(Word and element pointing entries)
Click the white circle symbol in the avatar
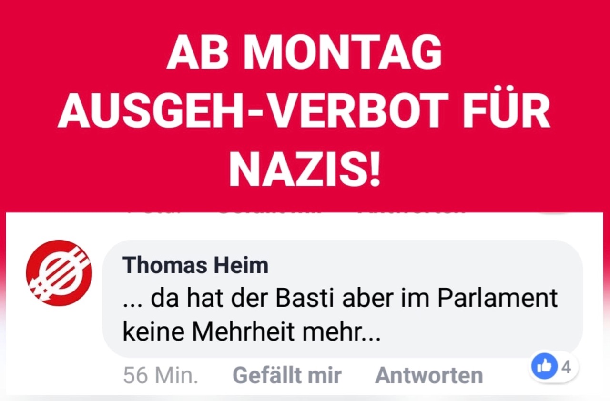 (59, 273)
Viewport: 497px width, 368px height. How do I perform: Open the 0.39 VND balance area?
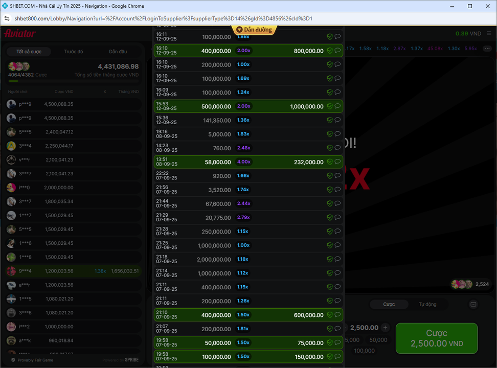pos(468,33)
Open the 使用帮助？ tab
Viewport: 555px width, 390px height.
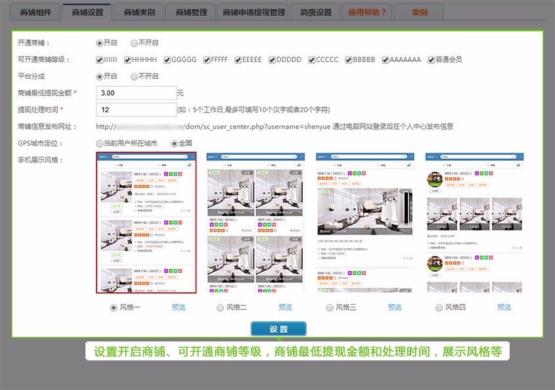point(367,12)
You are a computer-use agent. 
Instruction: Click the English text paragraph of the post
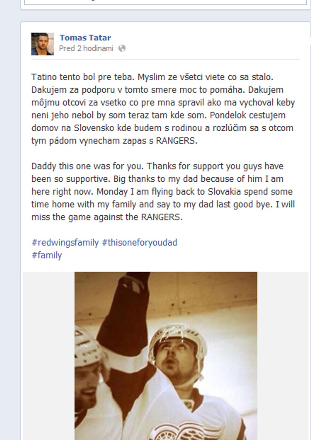pyautogui.click(x=163, y=192)
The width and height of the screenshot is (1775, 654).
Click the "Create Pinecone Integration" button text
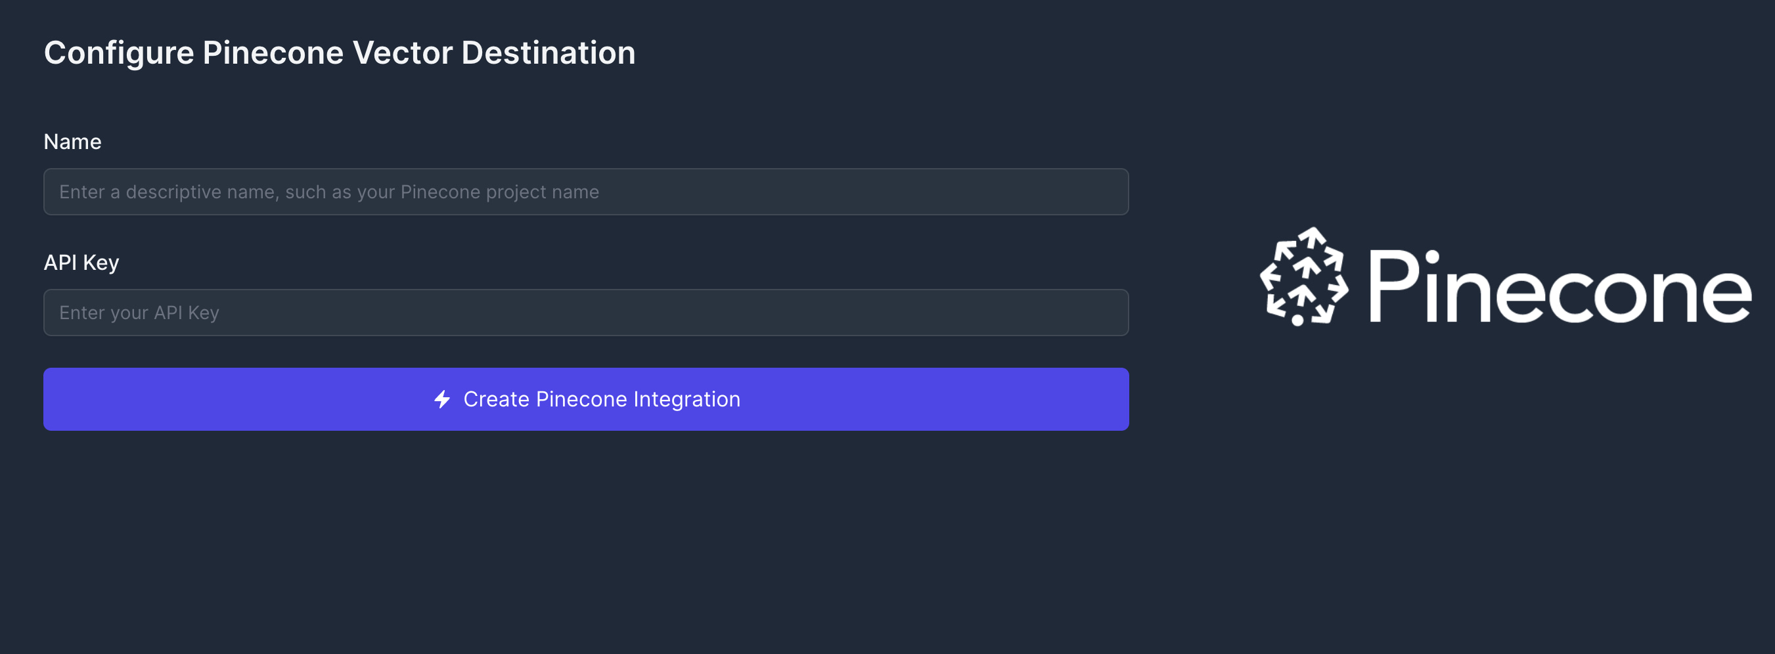602,399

#### Written task
Please copy these lines verbatim, leaving the pictures out of your answer.

#### Complete response
Click the white circle symbol in the avatar
 (59, 273)
Viewport: 497px width, 368px height. How do I perform: Open the 0.39 VND balance area?
pos(468,33)
Open the 使用帮助？ tab
Viewport: 555px width, 390px height.
point(367,12)
You are a computer-use agent. 
Instruction: Click the English text paragraph of the post
pyautogui.click(x=163, y=192)
The width and height of the screenshot is (1775, 654).
Click the "Create Pinecone Integration" button text
602,399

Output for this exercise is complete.